I wonder how many of us ever encountered a church or a Christian that made you feel as though you couldn't access Jesus until after you rid yourself of all sin.  Scant fragments of Jesus, so to speak, were all you could get.  You were led to believe that your life was so saturated by sin that you yourself were held responsible for weakening the integrity of the salvation you reached for.

Personally, I can recall a frustrating season of my life that was like that; I wanted Jesus, but felt I had to earn him.  I went to great lengths attempting to shake off a shady past, which never seemed to be so "past enough" that I could get a good grip on Jesus.  When I did momentarily rid myself of a sinful action, I splattered others around me with drops of my pride.  Still unable to get a firm hold on Jesus, I became the guy at church walking around with wet handprints on his thighs - a symbol, perhaps, of the work I had done and the lengths I went to in order to be worthy of forgiveness and great mercy.

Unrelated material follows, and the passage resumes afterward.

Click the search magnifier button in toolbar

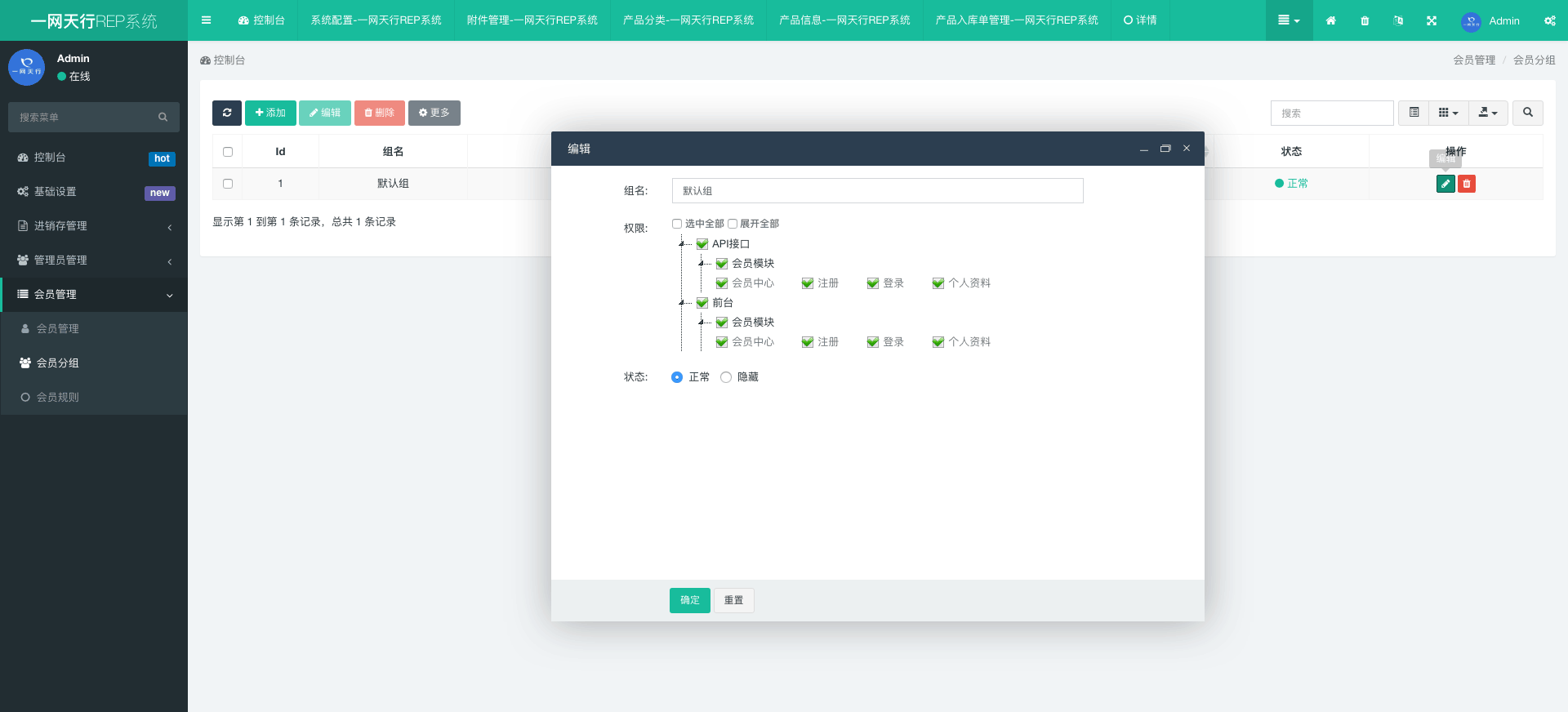1527,113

Words like mercy and grace sing well, flowing easily off the tongues of churchgoers.  But do we comprehend their weight - how thick and hardy are God's mercy and great grace? 

Mercy, I'm picturing, is being able to reach for Jesus even while we are still drenched by bad choices and unaddressed sins.  In a display of stunning mercy, Jesus refused to tear away as he hung, dripping with my sins, on a cross. Unfortunately, we live in a culture that perceives showing mercy as a sign of weakness.  Which may explain why it's so surprising to us when mercy holds, giving us access to Jesus.  We are in need of healing.  Mercy's gentle hardiness gives us confidence to tug on the hem of Jesus' garment.

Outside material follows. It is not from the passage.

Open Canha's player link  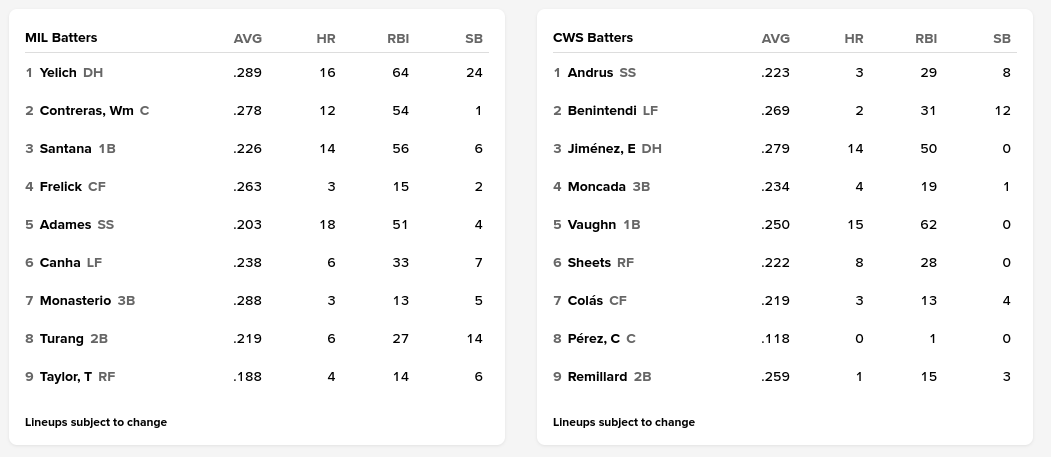coord(60,263)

But what's so amazing about GRACE is that we get the whole of him.  Jesus unfolds all he is and has, availing himself completely to me.  Grace is that I get ALL of Jesus.  In addition to his mercy that invites me to draw near, in his great grace he sees me, and dispenses all of himself for my healing. 

It must look odd to Jesus, watching us go through our hand-flapping, thigh-slapping routines when all we have to do is confidently reach out for him.

Doesn't it defeat the purpose of a Savior if we continually try to save ourselves?  Reach for mercy so grace can do what we could not do for ourselves.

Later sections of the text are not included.